我々は激励の気持ちと良識から、「我が事のように感じている」。中国の先生たちは次のように呼びかけている。「中日両国国民は二千年を超える好ましい交流の時期があり、その一方、近代植民地主義戦争の傷跡も深い。今日、歴史問題はしばしば両国政府間に政治的な摩擦を引き起こしているが、これは民族が成長する過程の宿命的な困難であり、相互の激励と良識、仁愛によって克服しなければならない。両国の草の根の庶民、知識人、経営者、政治家は今、その線に沿って努力を続けている」。昨年十一月、新潟で開催された中日友好21世紀委員会第二回会合の後、中国側委員は新潟大学で開かれた座談会に出席した。中国側委員は「我々は青い大海原を波を立てずに静かにやってきた。一天雲なく、気分爽快。人間の力によって『無法者を押さえ込んで死刑を廃止することができる』ということわざがあるように、皆で手を携え、平和を唱えよう」(元中国仏教会会長・故趙僕初氏の詩)という気分だった。座談会では日本人学生がこもごもに発言した。我々は耳と目を総動員して、じっくり観察した。メディアの報道は必ずしも信用に足るものではない。ひざを交えて交流し、向かい合って話し合うとそれがよくわかる。自ら体験し、自分の目で確かめるのが一番だ。私はその場で、二十人の学生を今春、中国に招待することを伝えた。
後で分かったことだが、学生たちは大喜びで訪中の準備をしていたそうだ。大地震が発生した当日、私はすぐ電話を掛けた。挨拶もそこそこに、旅行日程を延期するかどうか尋ねた。

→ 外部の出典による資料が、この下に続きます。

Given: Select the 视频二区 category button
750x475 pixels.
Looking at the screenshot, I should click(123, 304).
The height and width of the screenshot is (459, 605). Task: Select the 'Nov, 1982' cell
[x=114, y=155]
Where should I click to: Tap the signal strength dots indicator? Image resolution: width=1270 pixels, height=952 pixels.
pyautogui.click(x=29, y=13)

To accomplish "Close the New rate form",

学生たちは口々に地震はひどかったが、我々との約束と友情は微動だにしないと、話してくれた。四月初め、彼らは当初の日程通り北京にやってきた。中には親戚、友人を大津波で亡くした学生もいたが、涙をぬぐって、来てくれた。こうした尊敬すべき、愛すべき、そして強靭な精神力を持つ日本の大学生たちを見ていると、私は粛然として襟を正す気持ちを禁じえなかった。万感胸に迫るものがあるが、ひと言で言えば「我が事のように感じている」ということだ。

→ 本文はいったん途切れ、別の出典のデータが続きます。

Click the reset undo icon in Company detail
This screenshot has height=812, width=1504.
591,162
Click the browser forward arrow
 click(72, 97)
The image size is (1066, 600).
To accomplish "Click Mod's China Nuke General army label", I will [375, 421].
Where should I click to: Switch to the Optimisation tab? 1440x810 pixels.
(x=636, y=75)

学生たちは北京到着二日目、中日友好21世紀委員会中国側座長の前国務委員・唐家璇氏に招かれ、迎賓館・釣魚台での歓迎宴に臨んだ。荘厳かつ熱気にあふれ、国賓の招待宴を彷彿させた。七十の坂を越えている唐氏は学生たちに囲まれ、慈愛に満ちた表情で暮らしぶりなどを尋ね、年の違いを感じさせない雰囲気だった。また新潟出身で戦後の中日関係の井戸を掘った田中角栄氏を取り上げ、中日友好の信念と情熱を継承、発展させ、両国関係の改善と発展に新たな貢献をしてほしいと、学生たちを激励した。さらに、中国で古くから言われている「万里の道を行くことは、万巻の書物を読むのと同じ(読万巻書、行万里路)」を紹介した。学生たちが今回の北京訪問を通じて、中国に対して、さらに生き生きとし、立体的で客観的な認識を持ってほしいと述べた。唐氏が「中国を目で見るだけでなく、心から中国を味わい、また、感じたこと思ったことを持ち帰り、家族、友人と分かち合ってもらいたい」と、語ったのも「我が事のように感じている」というひと言に尽きる。
「我が事のように感じている」のは、中国人の善良な本性の表れだと思う。中国の庶民の大部分は千手観音が大好きだ。他者が苦しんでいたら私たちは助けの手を一千回差し伸べるし、私たちが苦しんでいる時には助けの手が一千本ある。
さあ、みんなで手を差し伸べよう!
「我が事のように感じている」というのは、命という名において、同じ命を尊重しなければならない、ということだ。まさに台湾の青年歌手・林宥嘉が歌っている歌詞の通りだ。「誰が涙を流したことがある?教えて。誰が泣いたことがない?教えて。あなたはどうやって堪え忍んできたの?もし私なら、あなたよりもっと落ち込んでいる。人間はひとり一人、大した違いはないよ。体の形や流れる血が違っても、苦痛と快感はみんな平等。全世界の脈拍はあなたにも似ているし、私にも似ている。心を込めてさすってあげよ。あなたも、私も……」。